For the purpose of my project, I think WCI is perfect. However, the scalar upvote and downvote is not enough to describe the thing I am rating.
That's where 5 star rating comes in, and this is where I need someone to disprove my logic. Now I'm thinking, if I were to implement a 5 star rating with WCI then the following should work without hacking the internals of the confidence interval.
For each star in the rating widget we assign a unique integer value. Each value either counts as a positive (upvote) or negative (downvote). So the following values would be:
1/5 stars: -2 2/5 stars: -1 3/5 stars: 1 4/5 stars: 2 5/5 stars: 3
To summarise the above values. The minimum vote of 1 star is classed as 2 downvotes. A vote of 2 stars is classed as 1 down vote. For the medium vote of 3 stars we give 1 upvote. For 4 stars we give 2 upvotes. And for the maximum of 5 stars we give 3 upvotes.
Please, disprove this logic, why won't this work? Maybe it goes against the "average person's understanding" of a star rating system?
It's easy to think of the following 'workaround' which converts a multi-ranking system to the binary 'upvote/downvote'-style ranking (that can then be scored using the lower bound of Wilson score confidence interval):
Let's say you have the popular 5 star rating system. So we have a number of votes, each having a value of: 1, 2, 3, 4 or 5.
To 'convert' these ratings to up/down votes, use the following rule:
For star rating -- Add
* - 0.00 to up votes and 1.00 to down votes (i.e. a full down vote)
** - 0.25 to up votes and 0.75 to down votes
*** - 0.50 to up votes and 0.50 to down votes
**** - 0.75 to up votes and 0.25 to down votes
***** - 1.00 to up votes and 0.00 to down votes (i.e. a full up vote)
After we reduce the 5 star ratings to up/down ratings, we can proceed with the usual score calculations described in Evan Miller's article.
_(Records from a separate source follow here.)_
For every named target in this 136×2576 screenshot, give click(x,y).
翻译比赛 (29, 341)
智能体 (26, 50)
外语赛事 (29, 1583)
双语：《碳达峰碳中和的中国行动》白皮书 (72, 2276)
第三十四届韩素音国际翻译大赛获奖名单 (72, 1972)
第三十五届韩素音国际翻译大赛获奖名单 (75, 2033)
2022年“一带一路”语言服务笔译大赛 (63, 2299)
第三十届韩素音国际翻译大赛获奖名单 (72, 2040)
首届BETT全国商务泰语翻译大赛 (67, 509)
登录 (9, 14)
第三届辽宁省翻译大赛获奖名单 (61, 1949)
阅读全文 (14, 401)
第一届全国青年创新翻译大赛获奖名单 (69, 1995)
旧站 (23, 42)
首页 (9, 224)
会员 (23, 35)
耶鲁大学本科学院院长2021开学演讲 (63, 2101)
As I am not a statistician or mathematician and I would love to hear from other people if this makes sense or not and what might be the issues with this approach.
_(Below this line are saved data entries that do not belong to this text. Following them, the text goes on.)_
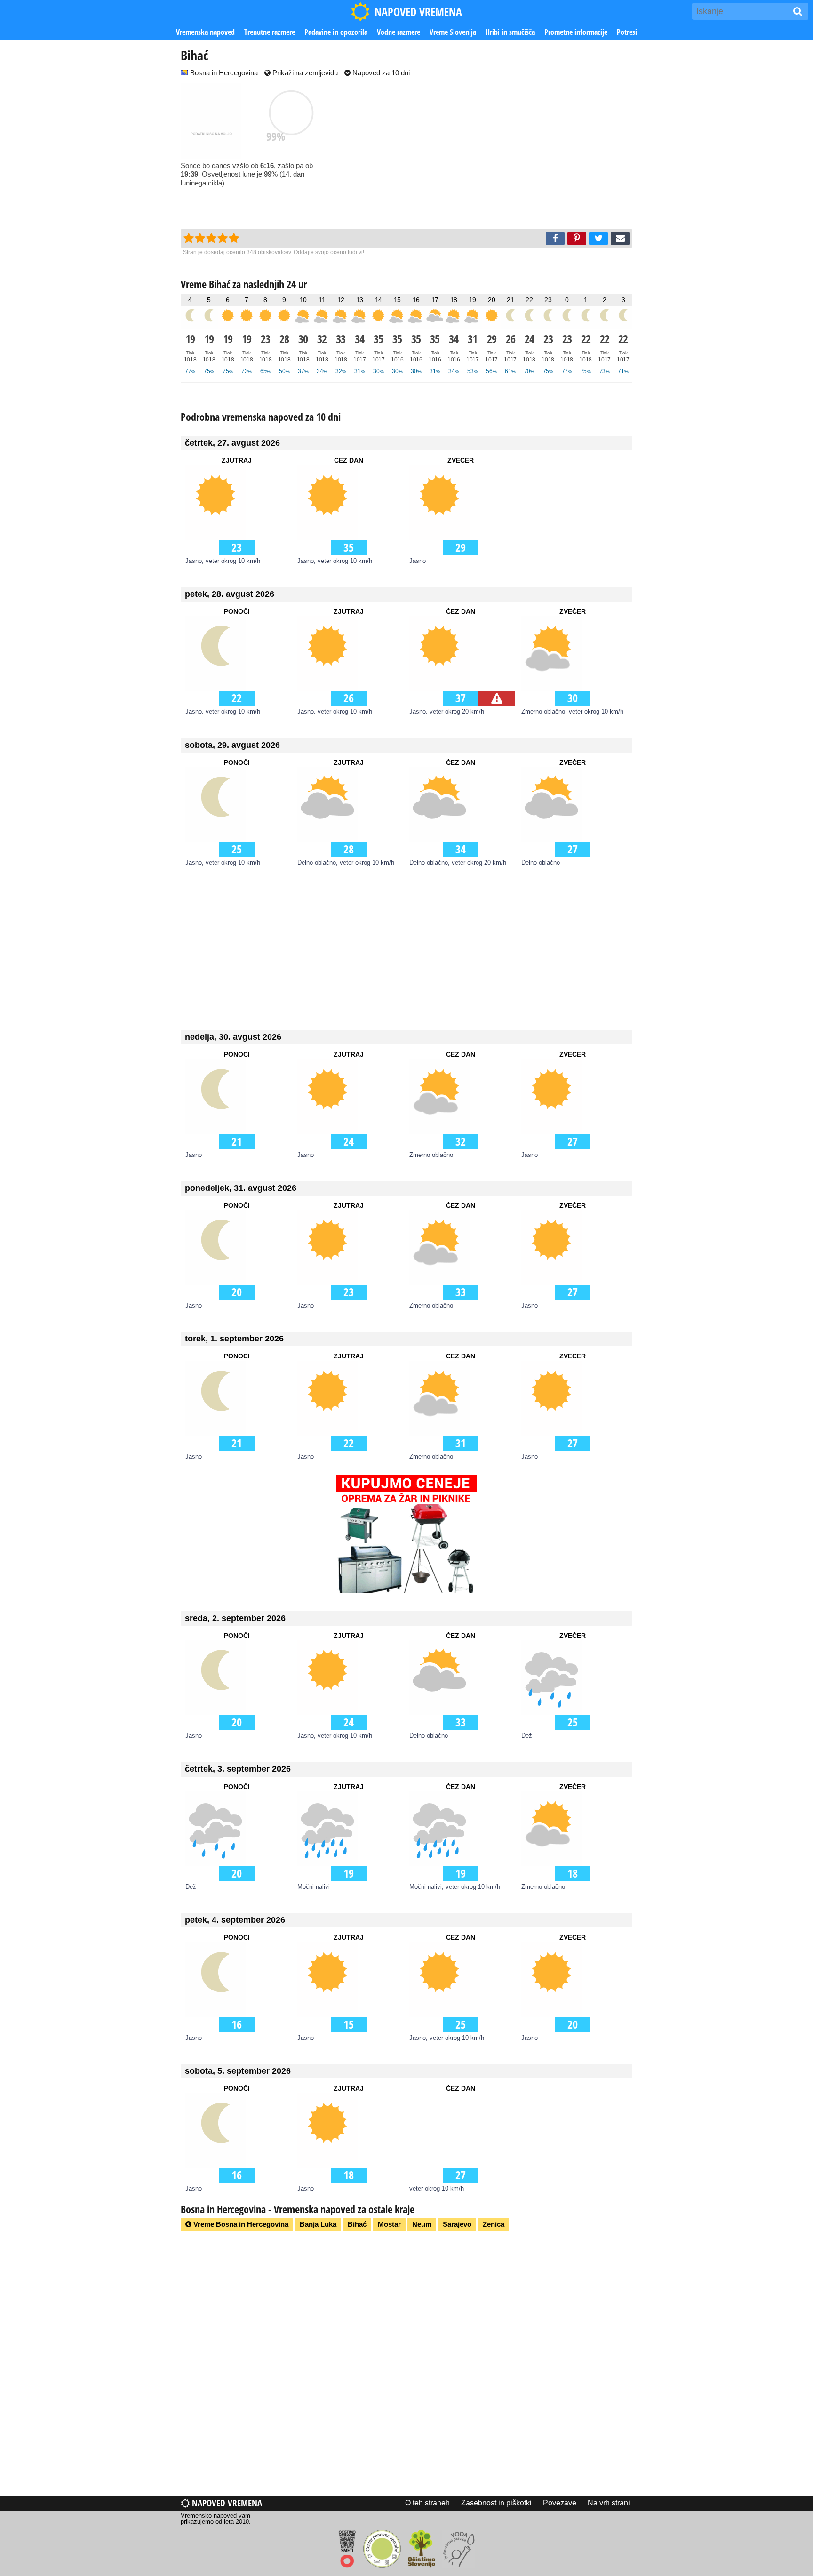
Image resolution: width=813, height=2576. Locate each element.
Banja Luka (318, 2224)
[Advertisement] (495, 154)
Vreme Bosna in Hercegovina (239, 2224)
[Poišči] (797, 11)
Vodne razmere (398, 32)
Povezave (559, 2503)
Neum (421, 2224)
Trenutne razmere (269, 32)
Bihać (357, 2224)
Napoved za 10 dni (380, 73)
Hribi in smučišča (510, 32)
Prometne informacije (575, 32)
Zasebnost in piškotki (496, 2503)
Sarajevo (457, 2224)
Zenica (493, 2224)
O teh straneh (427, 2503)
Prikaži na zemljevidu (304, 73)
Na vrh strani (609, 2503)
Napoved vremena (226, 2502)
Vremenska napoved (205, 32)
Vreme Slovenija (453, 32)
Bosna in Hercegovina (223, 73)
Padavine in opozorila (335, 32)
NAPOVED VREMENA (418, 11)
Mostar (389, 2224)
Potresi (627, 32)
First, try to understand what is the intuition behind WCI. Or, even simpler, Normal approximation interval ( http://en.wikipedia.org/wiki/Binomial_proportion_confidence_interval ).
The intuition behind all this interval calculation is simple. You calculate a sample mean and the standard deviation. Interval is mean+-z*std.
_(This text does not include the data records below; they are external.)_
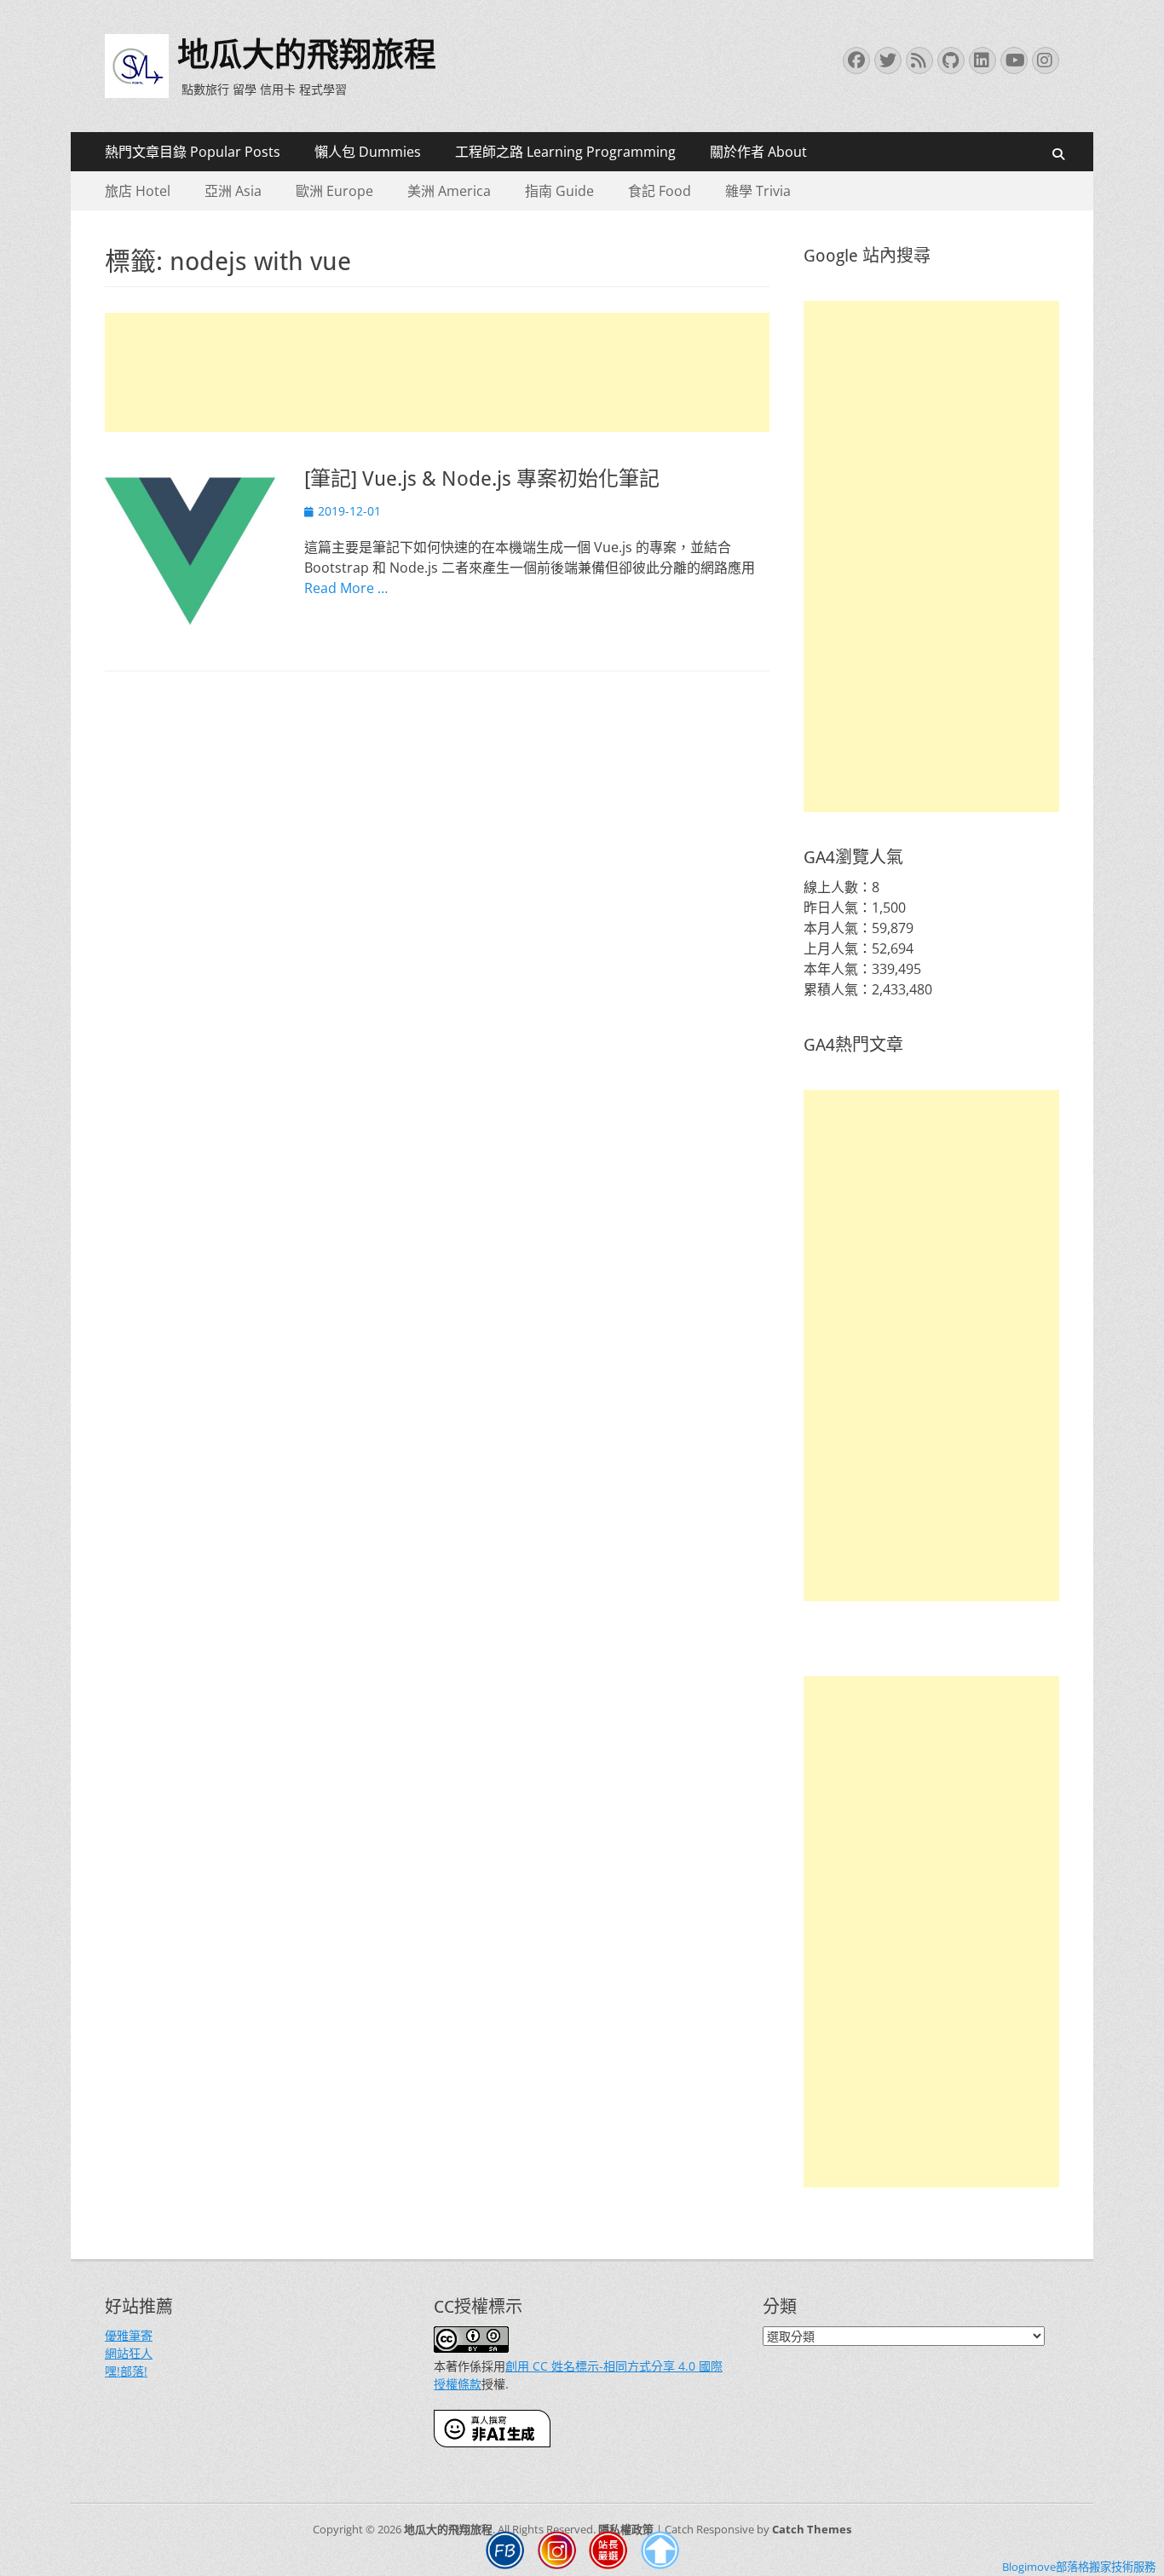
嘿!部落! (126, 2371)
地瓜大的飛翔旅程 (306, 54)
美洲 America (449, 191)
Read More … (346, 588)
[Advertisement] (437, 372)
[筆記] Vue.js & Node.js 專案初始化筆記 (482, 479)
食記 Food (659, 191)
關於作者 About (758, 151)
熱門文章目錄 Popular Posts (192, 151)
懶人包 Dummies (367, 151)
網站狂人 (129, 2353)
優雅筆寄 (129, 2335)
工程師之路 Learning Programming (565, 151)
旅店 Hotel (137, 191)
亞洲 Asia (233, 191)
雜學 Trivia (758, 191)
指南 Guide (559, 191)
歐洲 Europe (334, 191)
In your case calculating mean is simple. It is the mean of ratings itself. Assume p1 is the fraction of 1-star rating, p2,..., p5. p1+p2+...+p5 = 1. And assume you are calculating these stats using n samples. mean of your data is 1*p1+2*p2+...+5*p5.
The variance of your data is ( E(x^2)-(E(x))^2 )/n = ( (p1*1^2 + p2*2^2..+p5*5^2) - (1*p1+2*p2+..+5*p5)^2 )/n
Since std = sqrt(var), it is pretty straightforward to calculate Normal approximation interval. I will let you work on extending this to WCI.
The biggest problem with this scheme is that a single 5-star rating will weigh as much as 3 2-star ratings. And also, an item with 300 3-star ratings (which should be a mediocre score) will have the same score as an item with 100 5-star ratings (which should be a perfect score).
What you could do is calculate a Wilson confidence interval for each possible score. The lower bound of each interval is then the weight of that score towards the (weighted) average.